Need to add preprocessing in this.

yann.utils.dataset.load_images_only(batch_size, location, n_train_images, n_test_images, n_valid_images, rand_perm, batch=1, type_set='train', height=218, width=178, channels=3, verbose=False)[source]¶

Function that downloads the dataset and returns the dataset in full.

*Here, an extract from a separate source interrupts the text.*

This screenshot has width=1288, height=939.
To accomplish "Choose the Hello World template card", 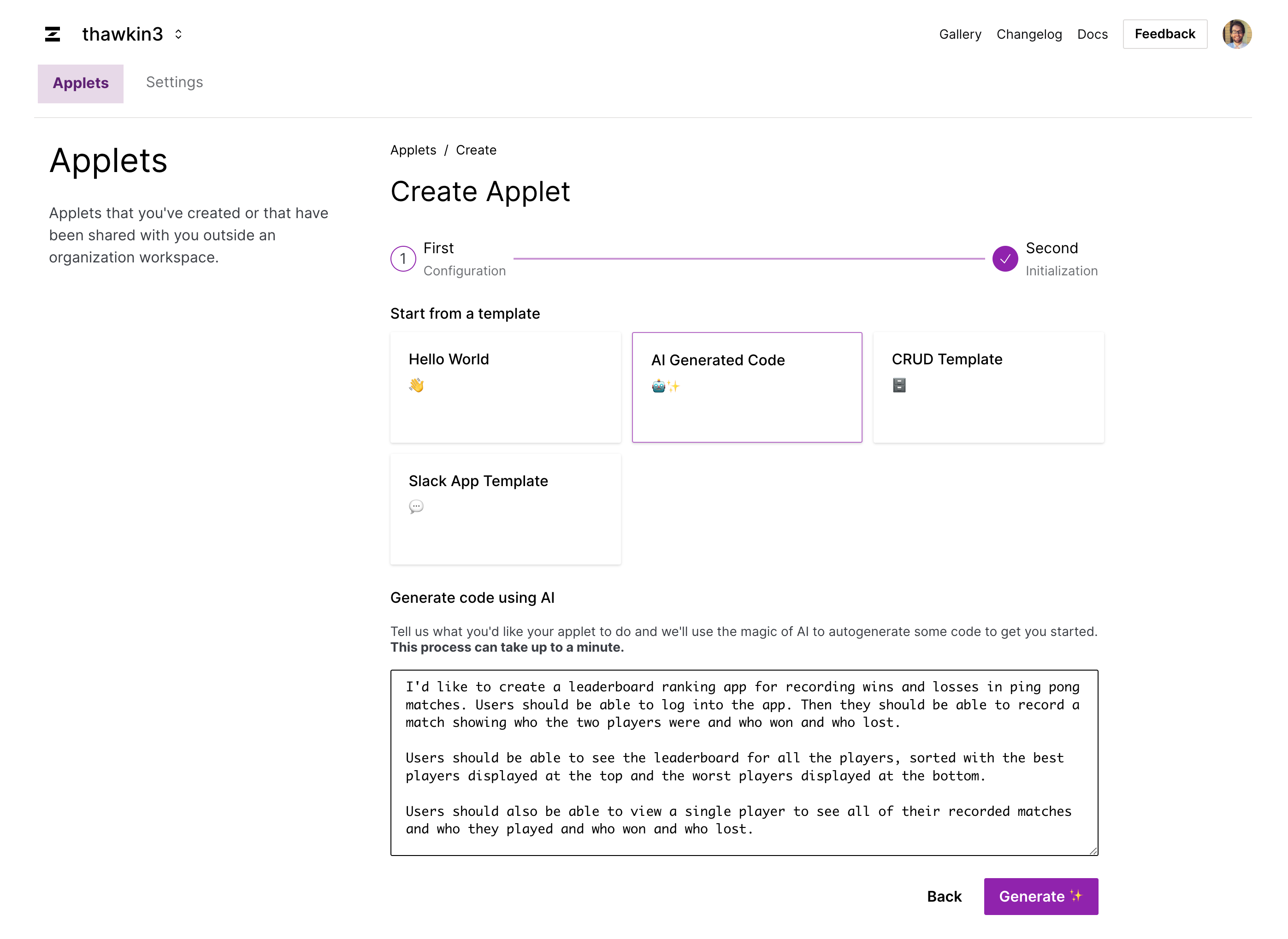I will (x=505, y=387).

Parameters:	mini_batch_size – What is the size of the batch. n_train_images – number of training images. n_test_images – number of testing images. n_valid_images – number of validating images. rand_perm – Create a random permutation list of images to be sampled to batches. type_set – What dataset you need, test, train or valid. height – Height of the image width – Width of the image. verbose – similar to dataset.
Returns:	`data_x`
Return type:	list

yann.utils.dataset.load_skdata_caltech101(batch_size, n_train_images, n_test_images, n_valid_images, rand_perm, batch=1, type_set='train', height=256, width=256, verbose=False)[source]¶

Function that downloads the dataset from skdata and returns the dataset in part

Parameters:

batch_size – What is the size of the batch.
n_train_images – number of training images.
n_test_images – number of testing images.
n_valid_images – number of validating images.
rand_perm – Create a random permutation list of images to be sampled to batches.
type_set – What dataset you need, test, train or valid.
height – Height of the image
width – Width of the image.
verbose – similar to dataset.

Todo

This is not a finished function.

Returns:	`[(train_x, train_y, train_y),(valid_x, valid_y, valid_y), (test_x, test_y, test_y)]`
Return type:	list

yann.utils.dataset.load_skdata_caltech256(batch_size, n_train_images, n_test_images, n_valid_images, rand_perm, batch=1, type_set='train', height=256, width=256, verbose=False)[source]¶

Function that downloads the dataset from skdata and returns the dataset in part

Parameters:

mini_batch_size – What is the size of the batch.
n_train_images – number of training images.
n_test_images – number of testing images.
n_valid_images – number of validating images.
rand_perm – Create a random permutation list of images to be sampled to batches.
type_set – What dataset you need, test, train or valid.
height – Height of the image
width – Width of the image.
verbose – similar to dataset.

Todo

This is not a finished function.

Returns:	`[(train_x, train_y, train_y),(valid_x, valid_y, valid_y), (test_x, test_y, test_y)]`
Return type:	list

yann.utils.dataset.load_skdata_cifar10()[source]¶